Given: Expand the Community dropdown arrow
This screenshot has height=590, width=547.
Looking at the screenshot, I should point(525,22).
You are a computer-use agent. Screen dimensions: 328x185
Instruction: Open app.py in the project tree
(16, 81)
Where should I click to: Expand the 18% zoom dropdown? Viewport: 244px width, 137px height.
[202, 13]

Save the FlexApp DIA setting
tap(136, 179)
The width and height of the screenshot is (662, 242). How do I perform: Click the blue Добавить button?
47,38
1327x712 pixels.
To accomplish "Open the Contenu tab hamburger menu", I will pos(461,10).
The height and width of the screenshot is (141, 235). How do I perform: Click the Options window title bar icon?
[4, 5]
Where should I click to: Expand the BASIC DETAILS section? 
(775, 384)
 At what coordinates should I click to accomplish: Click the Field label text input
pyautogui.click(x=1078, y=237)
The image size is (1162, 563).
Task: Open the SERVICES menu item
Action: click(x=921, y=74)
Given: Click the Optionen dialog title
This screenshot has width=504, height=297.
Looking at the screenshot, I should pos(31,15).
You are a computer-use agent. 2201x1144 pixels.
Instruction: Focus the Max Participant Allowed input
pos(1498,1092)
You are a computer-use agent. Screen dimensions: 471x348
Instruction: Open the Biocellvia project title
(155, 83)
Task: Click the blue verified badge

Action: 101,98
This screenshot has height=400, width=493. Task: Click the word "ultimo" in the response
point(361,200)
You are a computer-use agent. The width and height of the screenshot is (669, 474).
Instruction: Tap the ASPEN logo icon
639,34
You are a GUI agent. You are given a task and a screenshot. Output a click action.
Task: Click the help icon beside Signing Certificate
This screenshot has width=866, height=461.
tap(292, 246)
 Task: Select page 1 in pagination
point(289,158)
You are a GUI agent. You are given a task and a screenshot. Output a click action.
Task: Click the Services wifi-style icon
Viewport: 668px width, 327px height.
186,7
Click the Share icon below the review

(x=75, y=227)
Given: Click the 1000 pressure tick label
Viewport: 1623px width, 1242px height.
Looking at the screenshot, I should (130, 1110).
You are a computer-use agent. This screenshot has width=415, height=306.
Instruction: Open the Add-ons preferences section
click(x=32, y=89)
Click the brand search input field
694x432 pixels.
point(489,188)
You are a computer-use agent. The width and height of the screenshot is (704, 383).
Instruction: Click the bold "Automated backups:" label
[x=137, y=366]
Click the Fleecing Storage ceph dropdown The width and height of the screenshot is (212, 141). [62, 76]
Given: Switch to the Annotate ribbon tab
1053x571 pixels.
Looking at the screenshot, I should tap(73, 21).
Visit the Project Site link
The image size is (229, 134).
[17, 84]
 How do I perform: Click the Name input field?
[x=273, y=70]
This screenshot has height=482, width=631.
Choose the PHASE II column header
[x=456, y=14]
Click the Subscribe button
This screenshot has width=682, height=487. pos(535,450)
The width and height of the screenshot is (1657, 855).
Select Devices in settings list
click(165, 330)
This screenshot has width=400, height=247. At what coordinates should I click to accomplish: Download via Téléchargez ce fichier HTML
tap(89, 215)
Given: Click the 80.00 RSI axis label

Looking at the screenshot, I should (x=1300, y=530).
━━━━━━━━━━
PROBLEM TO SOLVE: Arrange every line of the items above into a Markdown table with two columns, Row and Line. Number the rows and leave out blank lines.

ANSWER FOR THE TASK:
| Row | Line |
|---|---|
| 1 | Given: Expand the Community dropdown arrow |
| 2 | This screenshot has height=590, width=547. |
| 3 | Looking at the screenshot, I should point(525,22). |
| 4 | You are a computer-use agent. Screen dimensions: 328x185 |
| 5 | Instruction: Open app.py in the project tree |
| 6 | (16, 81) |
| 7 | Where should I click to: Expand the 18% zoom dropdown? Viewport: 244px width, 137px height. |
| 8 | [202, 13] |
| 9 | Save the FlexApp DIA setting |
| 10 | tap(136, 179) |
| 11 | The width and height of the screenshot is (662, 242). How do I perform: Click the blue Добавить button? |
| 12 | 47,38 |
| 13 | 1327x712 pixels. |
| 14 | To accomplish "Open the Contenu tab hamburger menu", I will pos(461,10). |
| 15 | The height and width of the screenshot is (141, 235). How do I perform: Click the Options window title bar icon? |
| 16 | [4, 5] |
| 17 | Where should I click to: Expand the BASIC DETAILS section?  |
| 18 | (775, 384) |
| 19 |  At what coordinates should I click to accomplish: Click the Field label text input |
| 20 | pyautogui.click(x=1078, y=237) |
| 21 | The image size is (1162, 563). |
| 22 | Task: Open the SERVICES menu item |
| 23 | Action: click(x=921, y=74) |
| 24 | Given: Click the Optionen dialog title |
| 25 | This screenshot has width=504, height=297. |
| 26 | Looking at the screenshot, I should pos(31,15). |
| 27 | You are a computer-use agent. 2201x1144 pixels. |
| 28 | Instruction: Focus the Max Participant Allowed input |
| 29 | pos(1498,1092) |
| 30 | You are a computer-use agent. Screen dimensions: 471x348 |
| 31 | Instruction: Open the Biocellvia project title |
| 32 | (155, 83) |
| 33 | Task: Click the blue verified badge |
| 34 | Action: 101,98 |
| 35 | This screenshot has height=400, width=493. Task: Click the word "ultimo" in the response |
| 36 | point(361,200) |
| 37 | You are a computer-use agent. The width and height of the screenshot is (669, 474). |
| 38 | Instruction: Tap the ASPEN logo icon |
| 39 | 639,34 |
| 40 | You are a GUI agent. You are given a task and a screenshot. Output a click action. |
| 41 | Task: Click the help icon beside Signing Certificate |
| 42 | This screenshot has width=866, height=461. |
| 43 | tap(292, 246) |
| 44 |  Task: Select page 1 in pagination |
| 45 | point(289,158) |
| 46 | You are a GUI agent. You are given a task and a screenshot. Output a click action. |
| 47 | Task: Click the Services wifi-style icon |
| 48 | Viewport: 668px width, 327px height. |
| 49 | 186,7 |
| 50 | Click the Share icon below the review |
| 51 | (x=75, y=227) |
| 52 | Given: Click the 1000 pressure tick label |
| 53 | Viewport: 1623px width, 1242px height. |
| 54 | Looking at the screenshot, I should (130, 1110). |
| 55 | You are a computer-use agent. This screenshot has width=415, height=306. |
| 56 | Instruction: Open the Add-ons preferences section |
| 57 | click(x=32, y=89) |
| 58 | Click the brand search input field |
| 59 | 694x432 pixels. |
| 60 | point(489,188) |
| 61 | You are a computer-use agent. The width and height of the screenshot is (704, 383). |
| 62 | Instruction: Click the bold "Automated backups:" label |
| 63 | [x=137, y=366] |
| 64 | Click the Fleecing Storage ceph dropdown The width and height of the screenshot is (212, 141). [62, 76] |
| 65 | Given: Switch to the Annotate ribbon tab |
| 66 | 1053x571 pixels. |
| 67 | Looking at the screenshot, I should tap(73, 21). |
| 68 | Visit the Project Site link |
| 69 | The image size is (229, 134). |
| 70 | [17, 84] |
| 71 |  How do I perform: Click the Name input field? |
| 72 | [x=273, y=70] |
| 73 | This screenshot has height=482, width=631. |
| 74 | Choose the PHASE II column header |
| 75 | [x=456, y=14] |
| 76 | Click the Subscribe button |
| 77 | This screenshot has width=682, height=487. pos(535,450) |
| 78 | The width and height of the screenshot is (1657, 855). |
| 79 | Select Devices in settings list |
| 80 | click(165, 330) |
| 81 | This screenshot has width=400, height=247. At what coordinates should I click to accomplish: Download via Téléchargez ce fichier HTML |
| 82 | tap(89, 215) |
| 83 | Given: Click the 80.00 RSI axis label |
| 84 | Looking at the screenshot, I should (x=1300, y=530). |